Hennessey was sentenced to 15 years in prison, while Cheeseman got 12 years. But their jail times were reduced by the trial judge because they pleaded guilty and spent time in pretrial custody.
The two unsuccessfully asked the Alberta Court of Appeal to further shorten their sentences. Their lawyers argued the punishment was vengeful and too severe.
The men, who are brothers-in-law, said they feared for their own safety and that of their families if they didn’t help Roszko.
The Supreme Court, as is customary, gave no reasons for its decision Thursday.

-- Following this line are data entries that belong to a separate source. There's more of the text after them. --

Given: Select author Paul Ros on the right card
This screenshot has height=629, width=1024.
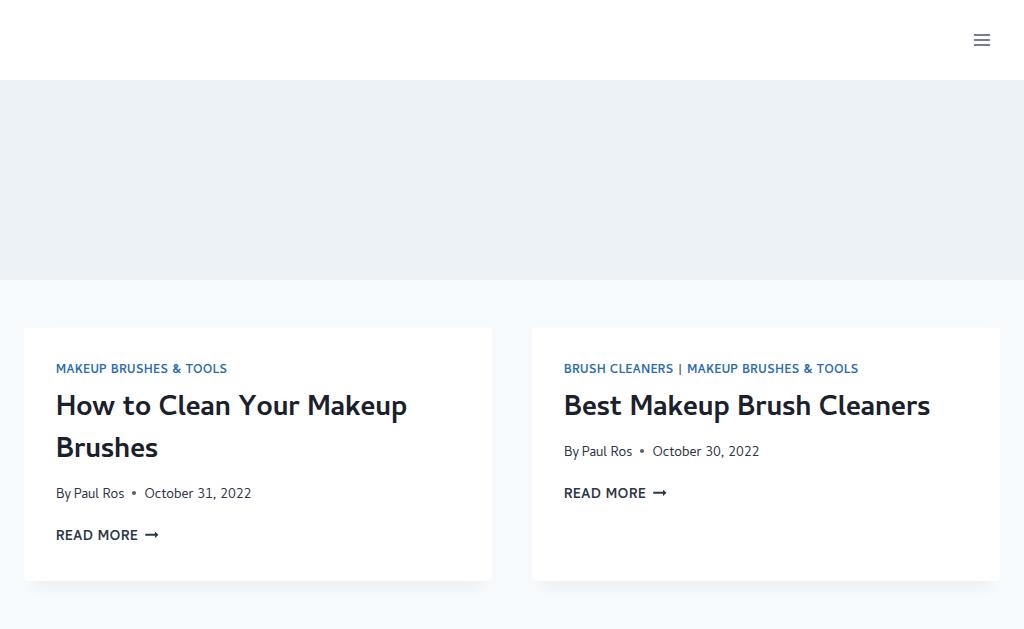Looking at the screenshot, I should 607,451.
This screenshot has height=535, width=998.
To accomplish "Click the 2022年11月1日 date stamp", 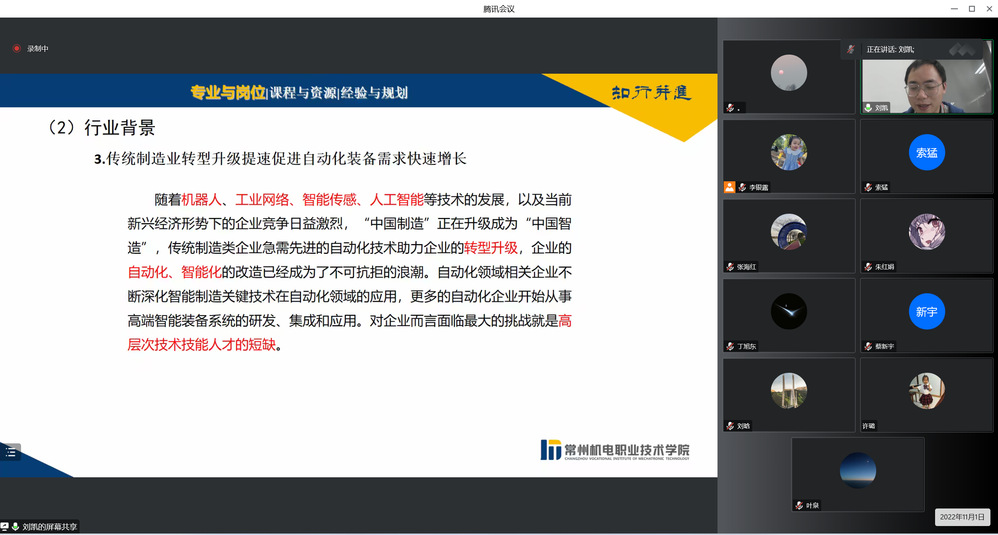I will 963,517.
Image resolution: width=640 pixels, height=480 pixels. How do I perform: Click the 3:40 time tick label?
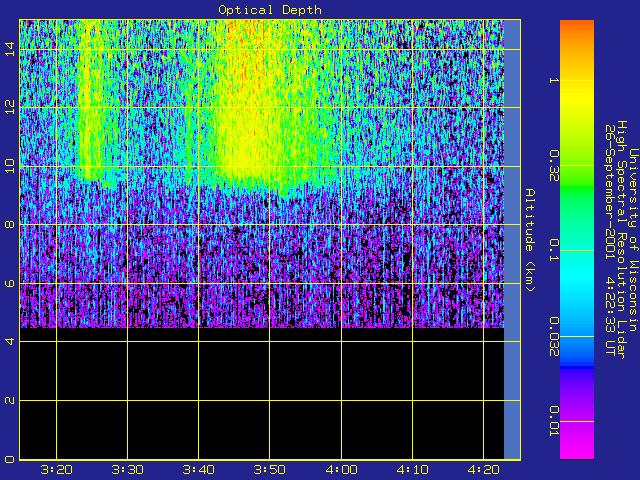199,468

Constables Anthony Gordon, Leo Johnston, Brock Myrol and Peter Schiemann were killed by Roszko on his farm near Mayerthorpe on March 3, 2005.
Roszko killed himself after being shot by another Mountie.
Cheeseman’s actual sentence worked out to seven years, two months and 15 days. Hennessey’s is 10 years, four months and 15 days.
In last September’s Appeal Court ruling, two of the three Alberta justices wrote that the sentences were appropriate for the part the men played in the worst such crime in Canadian history.
Justices Jean Cote and Elizabeth McFadyen also wrote that Roszko probably would not have succeeded without Hennessey and Cheeseman’s help.
But Justice Peter Martin wrote a dissenting opinion that suggested Cheeseman did almost nothing to facilitate the crime and the court should reconsider his sentence.
Cheeseman was denied parole in May.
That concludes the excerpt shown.